*** Source records Section Begins ***
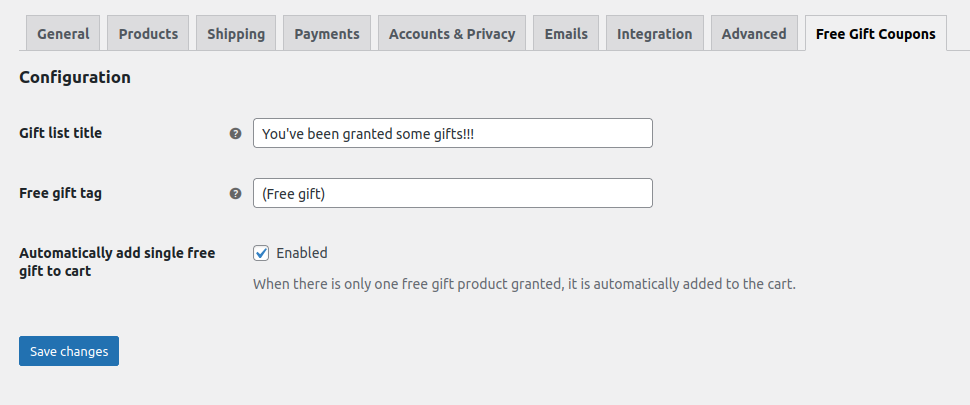Image resolution: width=970 pixels, height=405 pixels.
Task: Disable automatically add single free gift checkbox
Action: [x=261, y=253]
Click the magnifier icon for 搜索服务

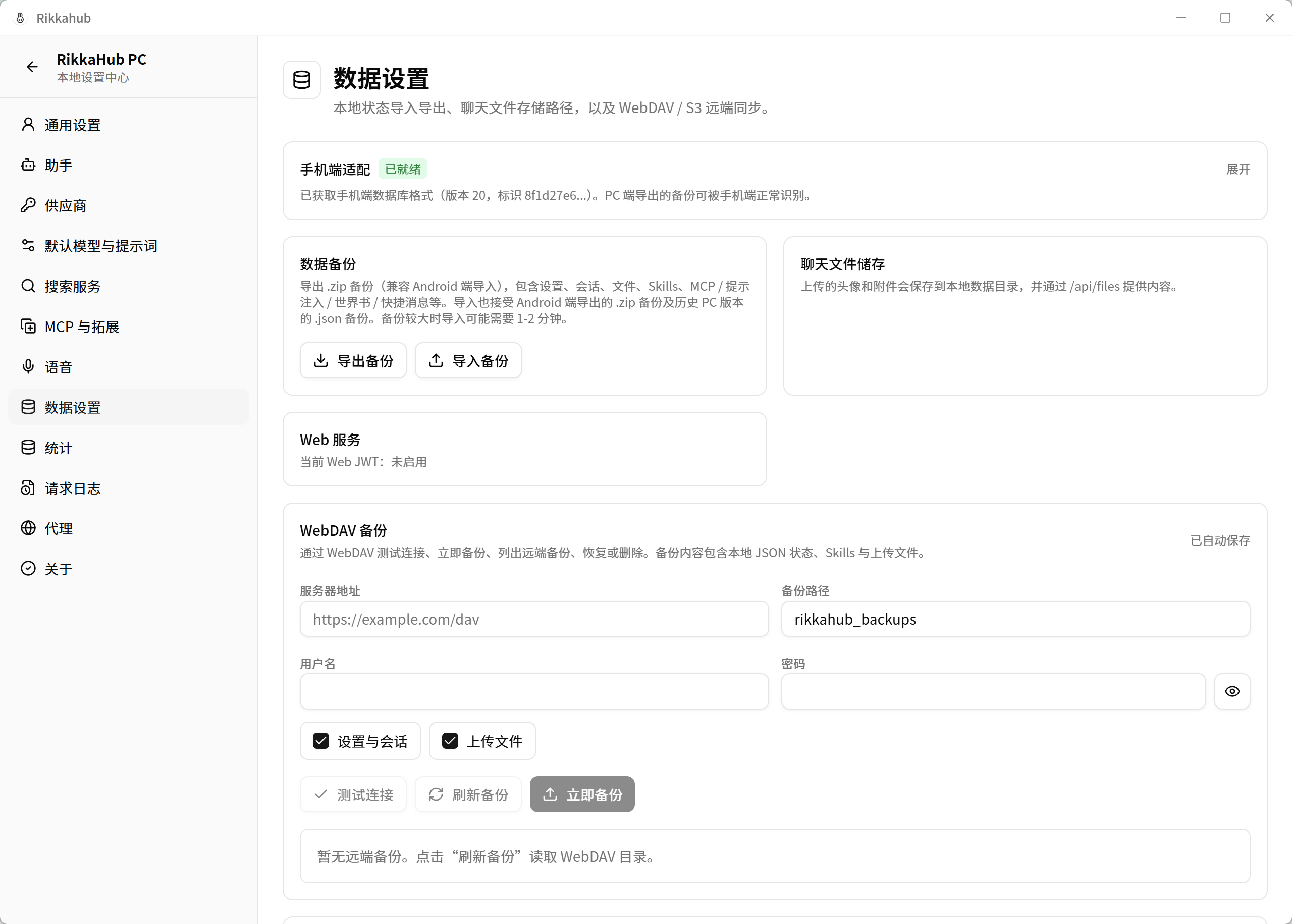[28, 286]
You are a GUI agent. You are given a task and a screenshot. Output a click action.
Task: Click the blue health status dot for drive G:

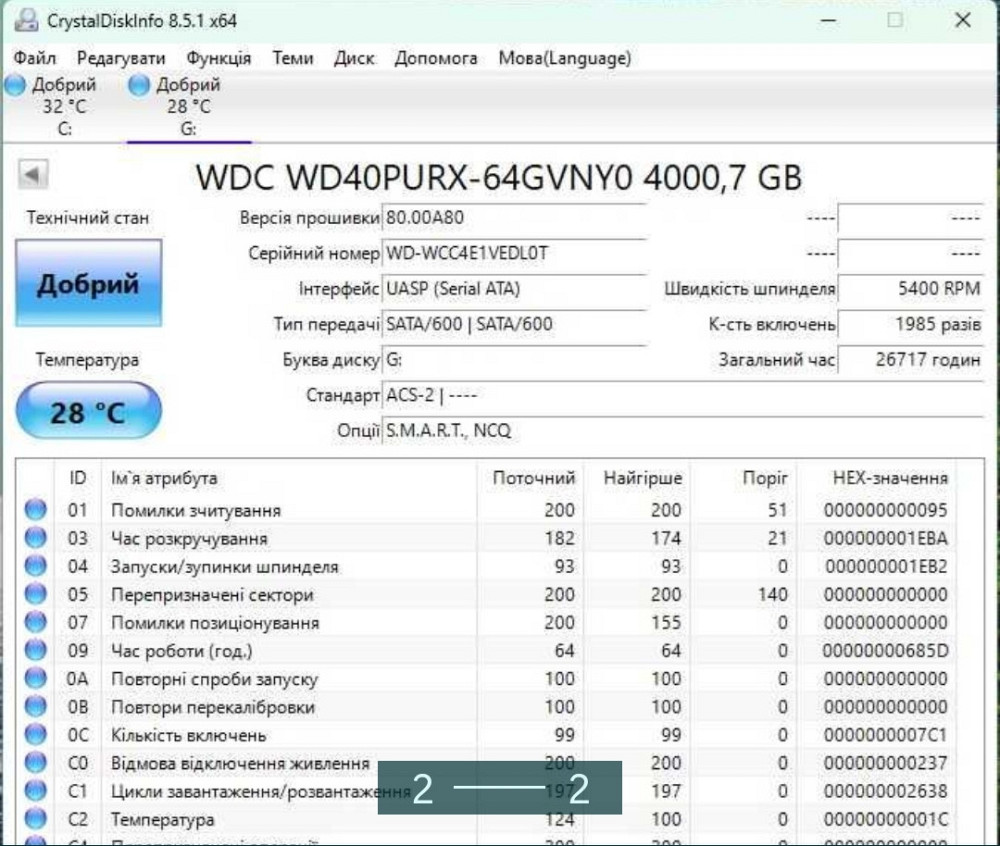[x=137, y=85]
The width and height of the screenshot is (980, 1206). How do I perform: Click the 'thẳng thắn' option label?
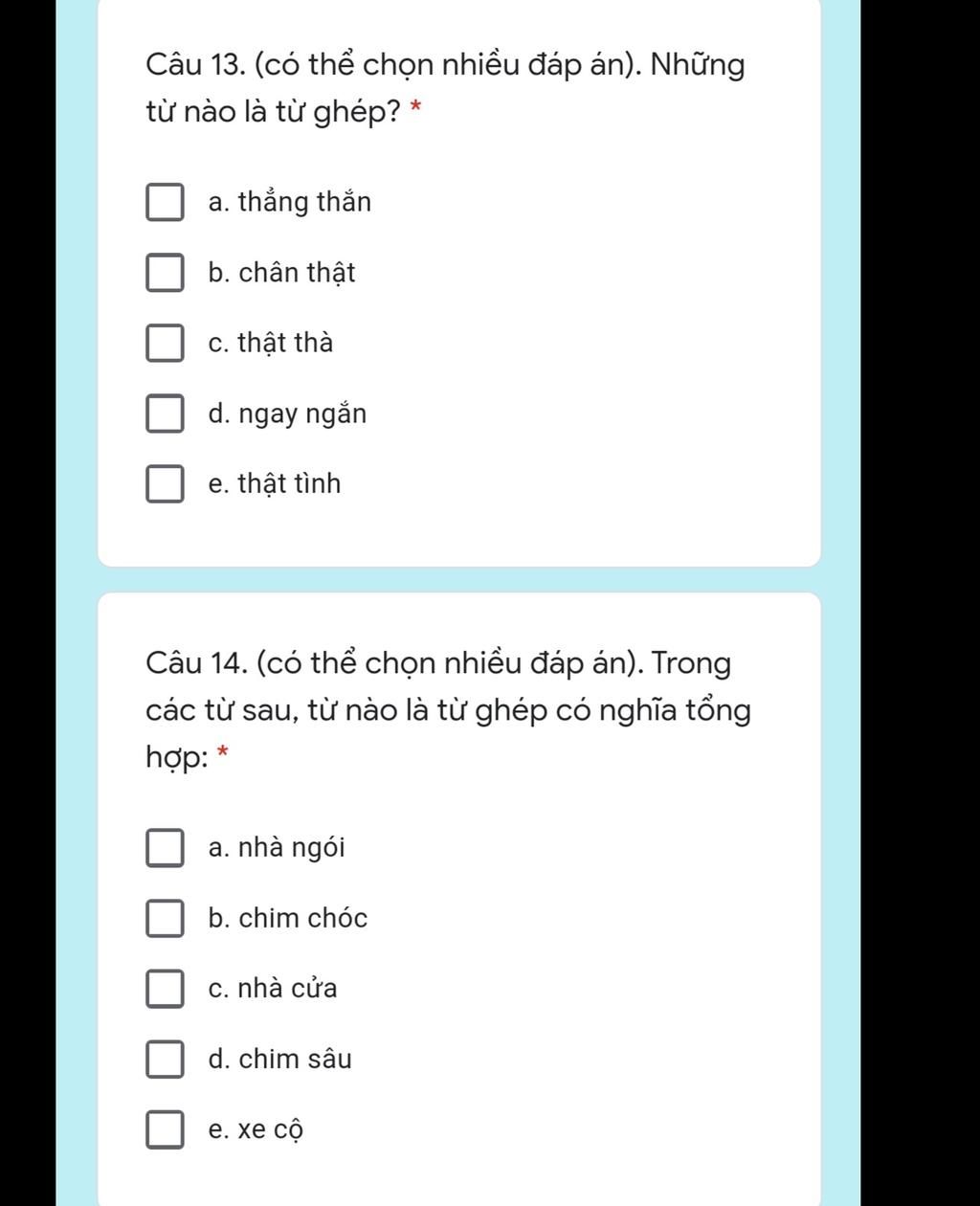(304, 202)
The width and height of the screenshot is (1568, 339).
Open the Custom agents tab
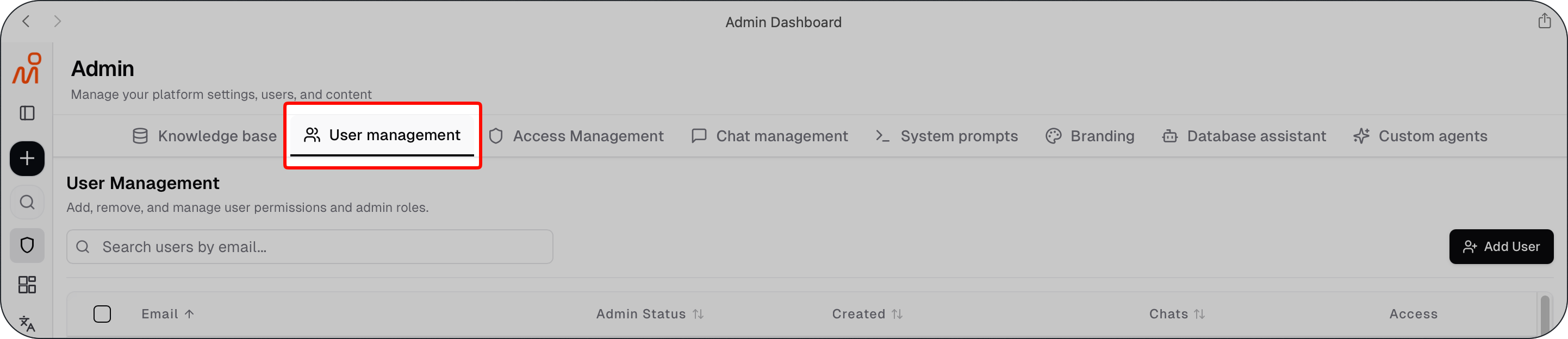pos(1420,136)
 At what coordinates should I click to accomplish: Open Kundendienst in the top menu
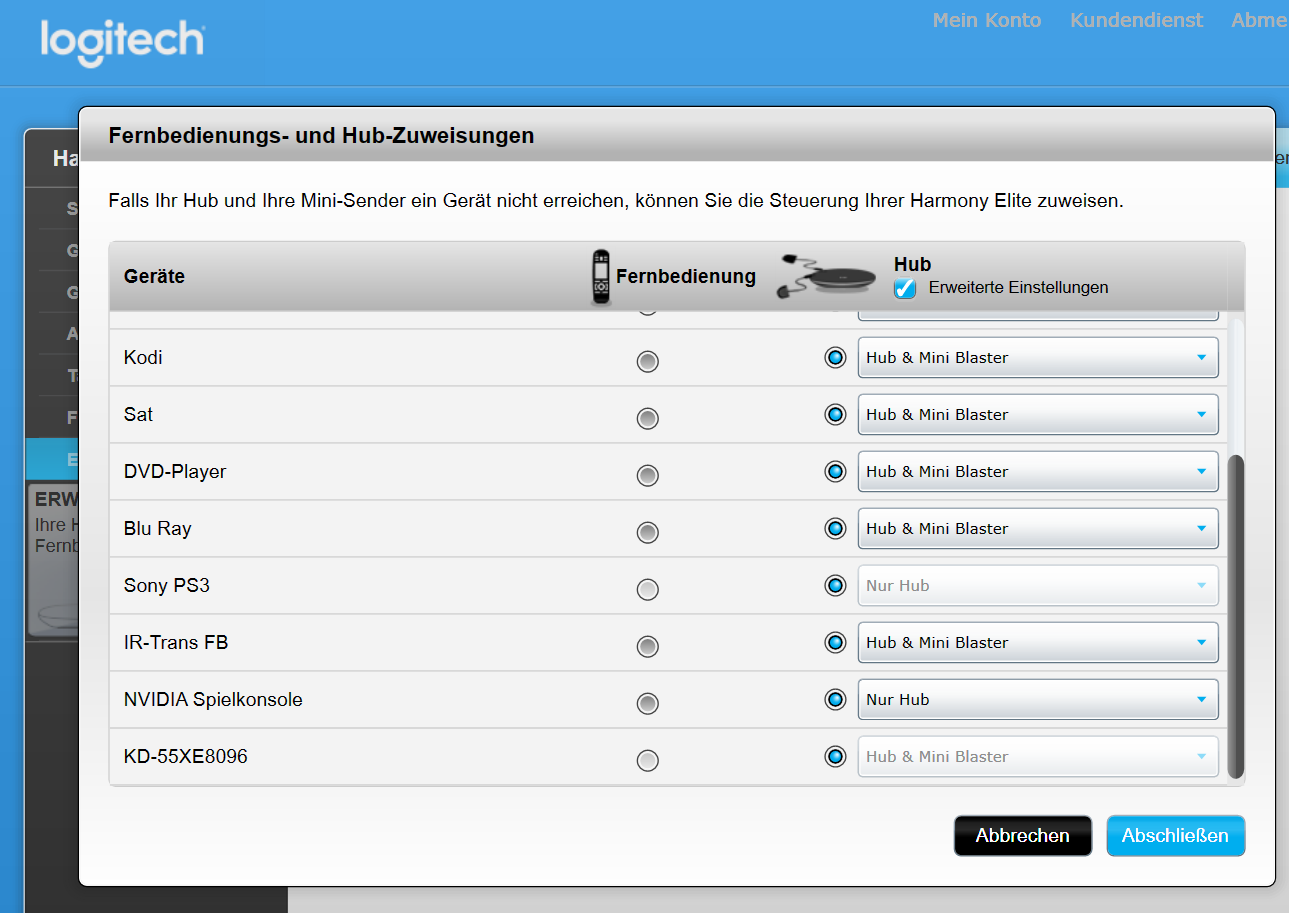click(1136, 20)
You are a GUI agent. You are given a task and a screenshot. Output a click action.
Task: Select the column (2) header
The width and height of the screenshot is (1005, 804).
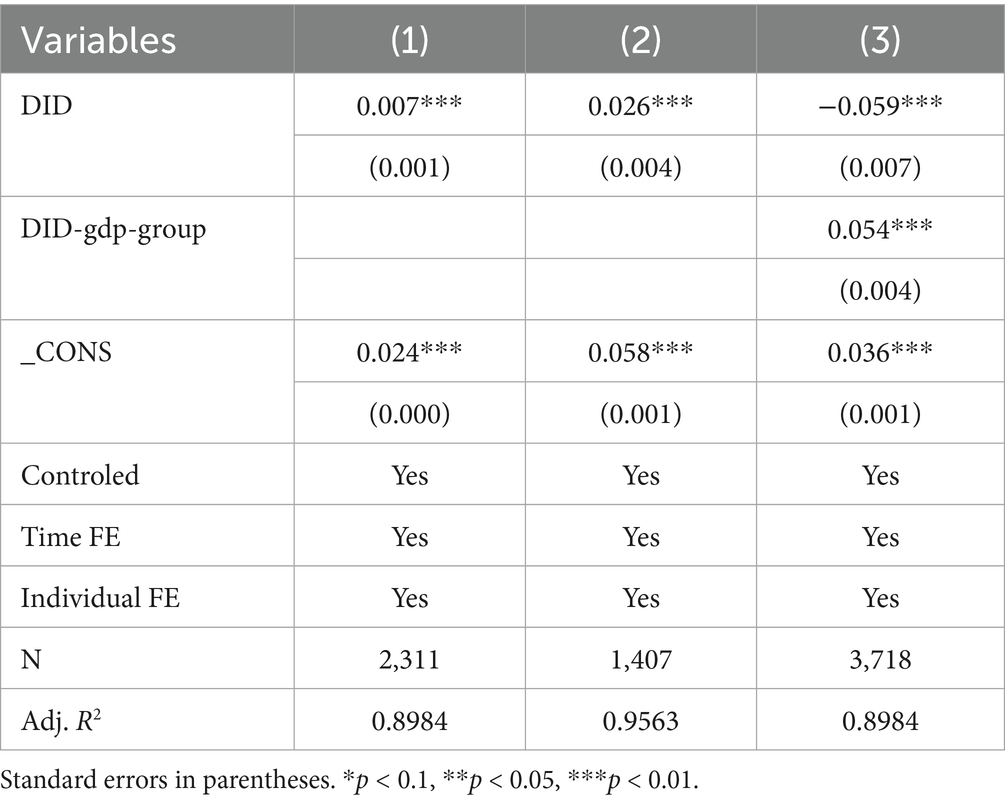click(x=641, y=39)
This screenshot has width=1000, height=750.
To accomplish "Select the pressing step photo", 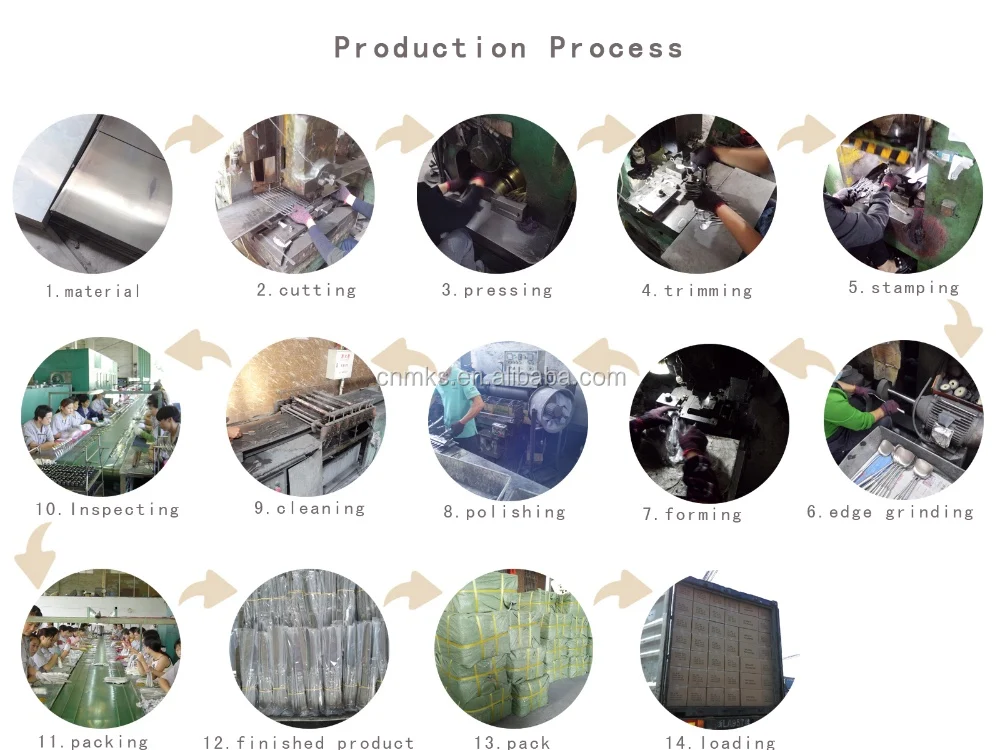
*** Source records Section Ends ***
- What the exercise asks: Your answer should consist of the lines above between those holding "Task: Click the" and "The width and height of the screenshot is (1568, 339).", inclusive, reproduced word for word and without pictures.

- Response area:
Task: Click the blue health status dot for drive G:

[x=137, y=85]
The width and height of the screenshot is (980, 1206). How do I perform: Click the 'thẳng thắn' option label?
(304, 202)
The width and height of the screenshot is (1568, 339).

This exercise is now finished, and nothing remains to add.